#### DATA SUPPLIED
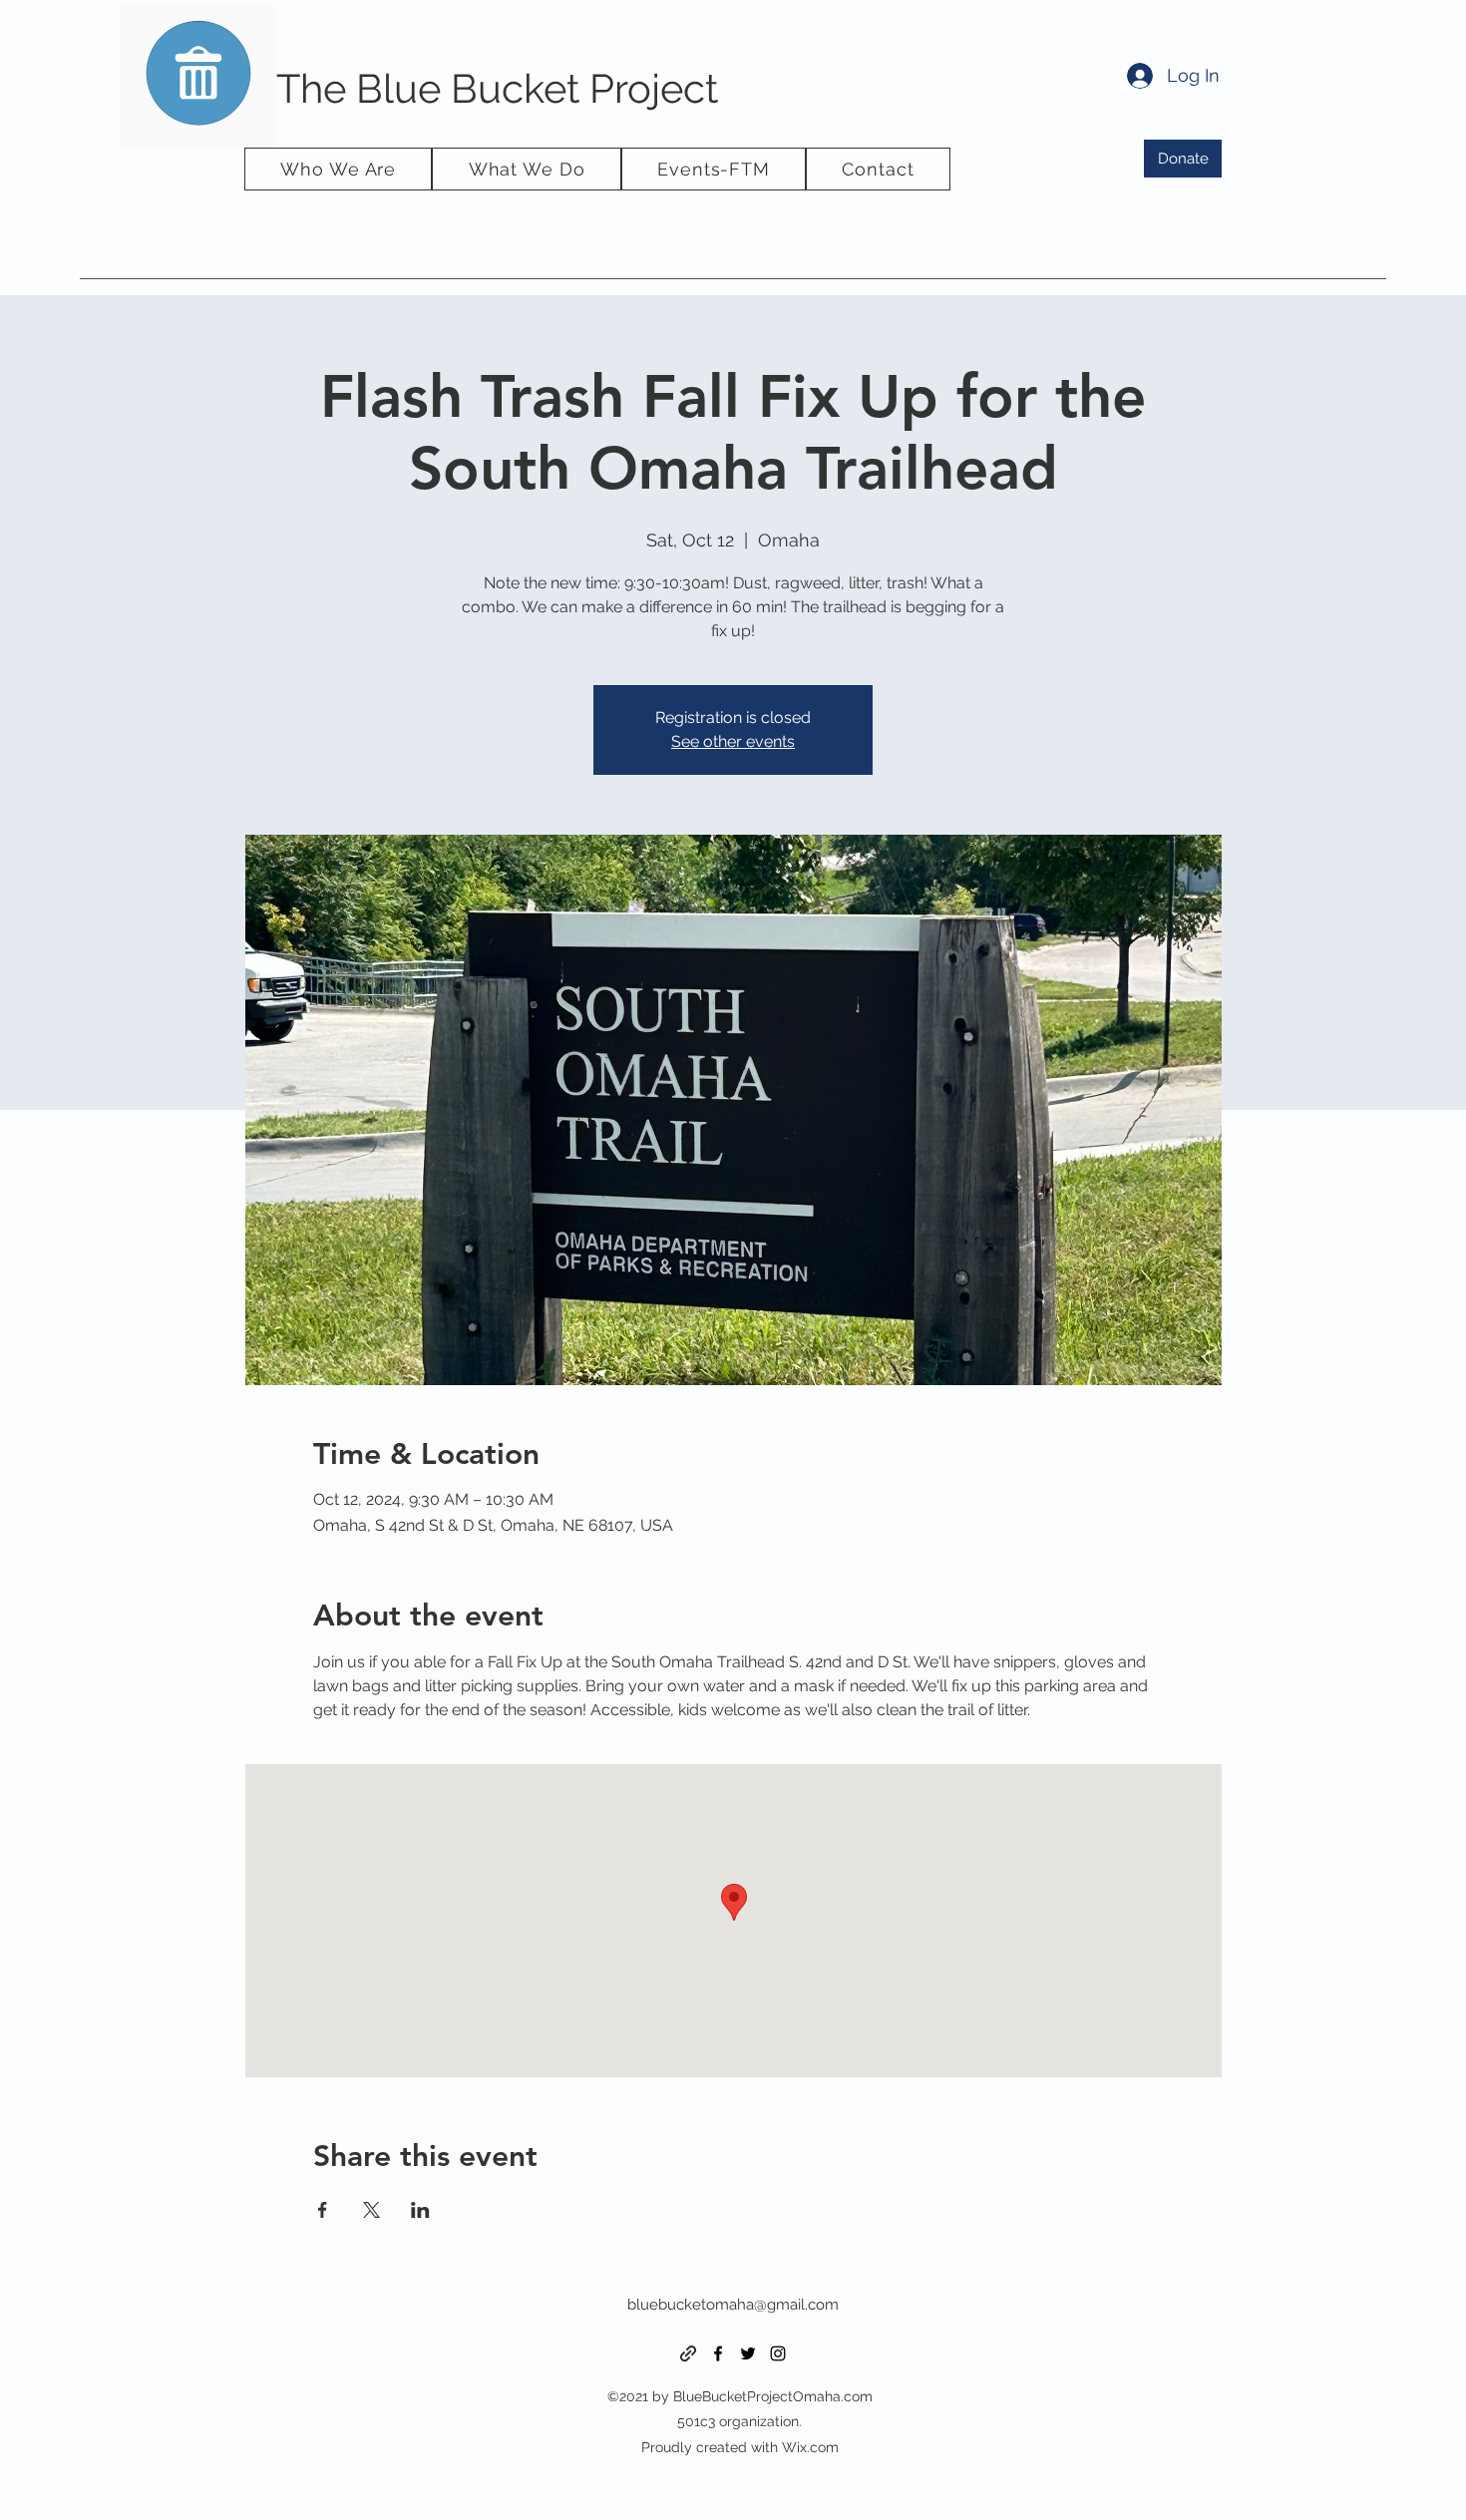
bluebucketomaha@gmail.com (733, 2305)
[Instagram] (778, 2353)
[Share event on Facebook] (322, 2210)
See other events (733, 741)
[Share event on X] (371, 2210)
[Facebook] (718, 2353)
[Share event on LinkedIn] (420, 2210)
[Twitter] (748, 2353)
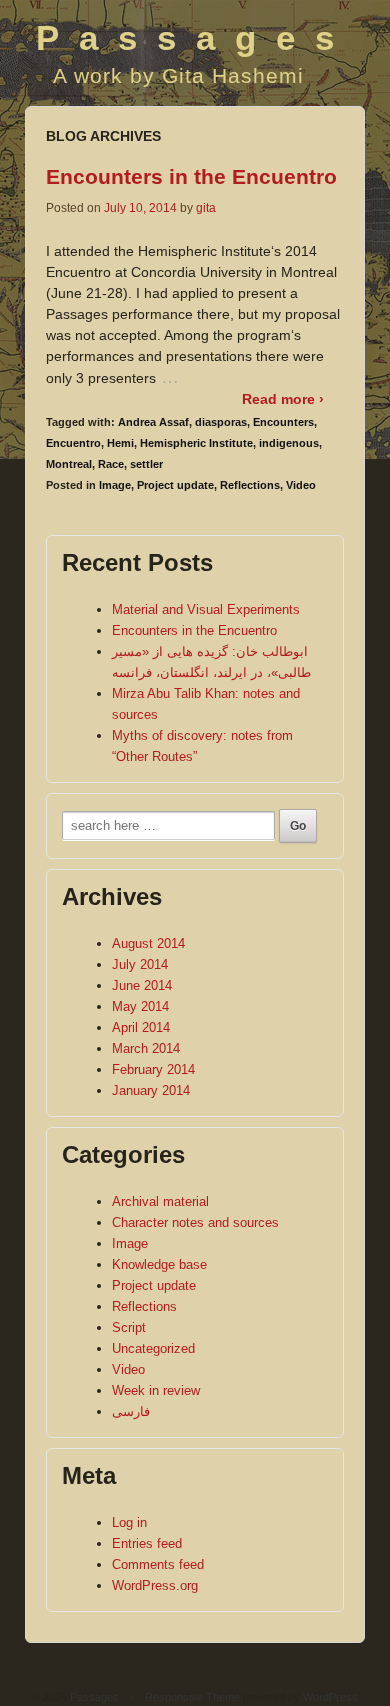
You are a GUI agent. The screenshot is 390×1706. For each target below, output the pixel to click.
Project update (175, 485)
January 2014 (151, 1090)
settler (146, 464)
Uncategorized (153, 1348)
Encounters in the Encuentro (191, 176)
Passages (195, 37)
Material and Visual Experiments (206, 609)
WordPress (330, 1697)
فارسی (131, 1411)
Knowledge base (159, 1264)
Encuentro (73, 443)
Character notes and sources (195, 1222)
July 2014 (140, 964)
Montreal (69, 464)
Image (115, 485)
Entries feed (147, 1543)
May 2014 (140, 1006)
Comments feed (158, 1564)
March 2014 (146, 1048)
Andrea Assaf (153, 422)
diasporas (221, 422)
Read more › (283, 399)
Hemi (120, 443)
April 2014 (141, 1027)
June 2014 (142, 985)
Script (129, 1327)
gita (206, 208)
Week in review (156, 1390)
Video (301, 485)
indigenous (289, 443)
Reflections (250, 485)
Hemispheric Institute (196, 443)
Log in (129, 1522)
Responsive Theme (192, 1697)
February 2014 (153, 1069)
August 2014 (148, 943)
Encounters (283, 422)
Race (111, 464)
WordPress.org (155, 1585)
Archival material (160, 1201)
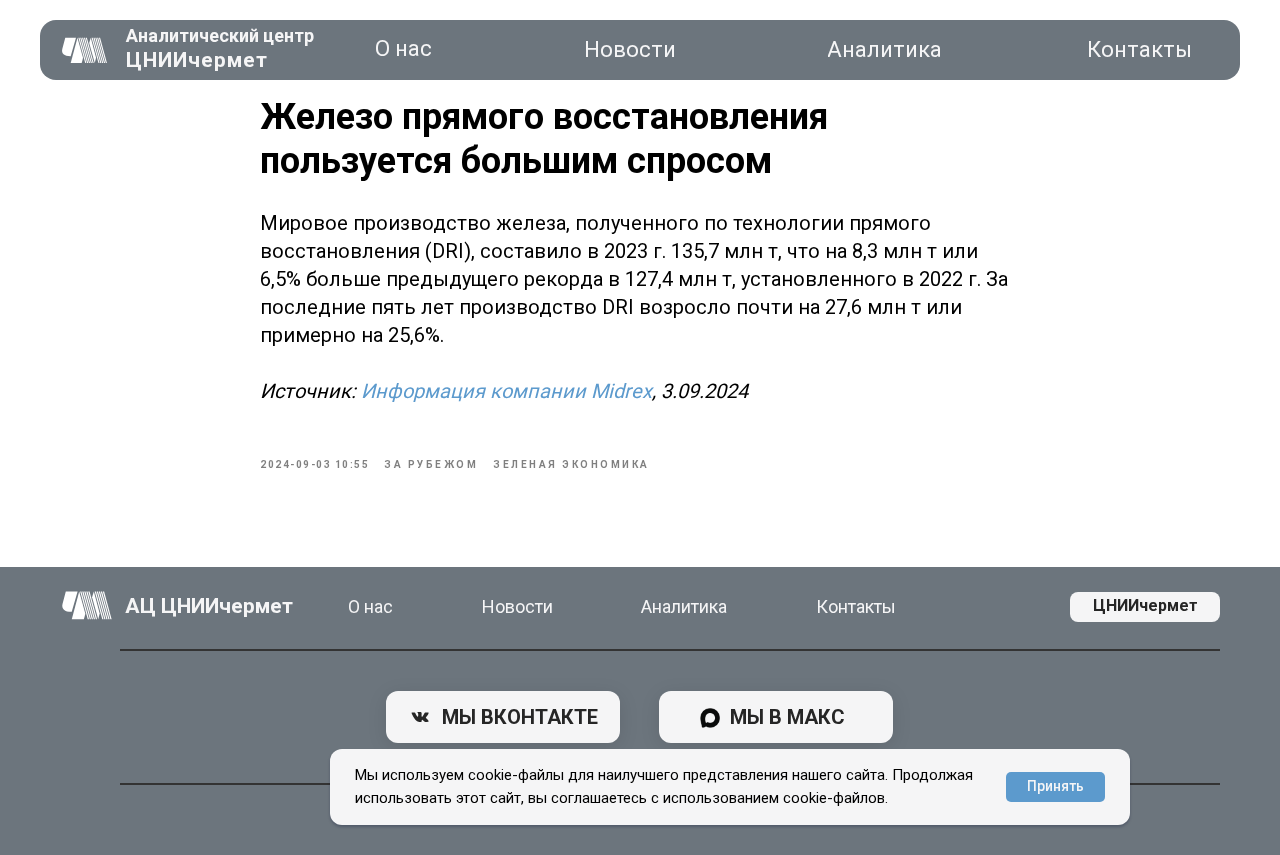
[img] (85, 50)
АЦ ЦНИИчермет (209, 606)
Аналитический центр (220, 35)
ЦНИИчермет (197, 60)
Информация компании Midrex (506, 391)
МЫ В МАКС (787, 717)
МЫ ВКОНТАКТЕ (520, 717)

#### WORK INSTRUCTIONS
Above are the records. Copy exactly, and only, the lines from the line containing "Reflections (250, 485)" through the last one, omitting any pictures.

#### TASK RESPONSE
Reflections (250, 485)
Hemispheric Institute (196, 443)
Log in (129, 1522)
Responsive Theme (192, 1697)
February 2014 (153, 1069)
August 2014 (148, 943)
Encounters (283, 422)
Race (111, 464)
WordPress.org (155, 1585)
Archival material (160, 1201)
[img] (85, 50)
АЦ ЦНИИчермет (209, 606)
Аналитический центр (220, 35)
ЦНИИчермет (197, 60)
Информация компании Midrex (506, 391)
МЫ В МАКС (787, 717)
МЫ ВКОНТАКТЕ (520, 717)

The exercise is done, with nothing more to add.